(Data excerpts)
Segment Open

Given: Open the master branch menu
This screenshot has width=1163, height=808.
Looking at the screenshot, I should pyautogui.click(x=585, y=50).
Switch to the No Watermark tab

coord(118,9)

Segment Closed

Task description ▸ When you answer, set down the entries above precisely as they read.

Task result ▸
Given: Open the master branch menu
This screenshot has width=1163, height=808.
Looking at the screenshot, I should pyautogui.click(x=585, y=50).
Switch to the No Watermark tab

coord(118,9)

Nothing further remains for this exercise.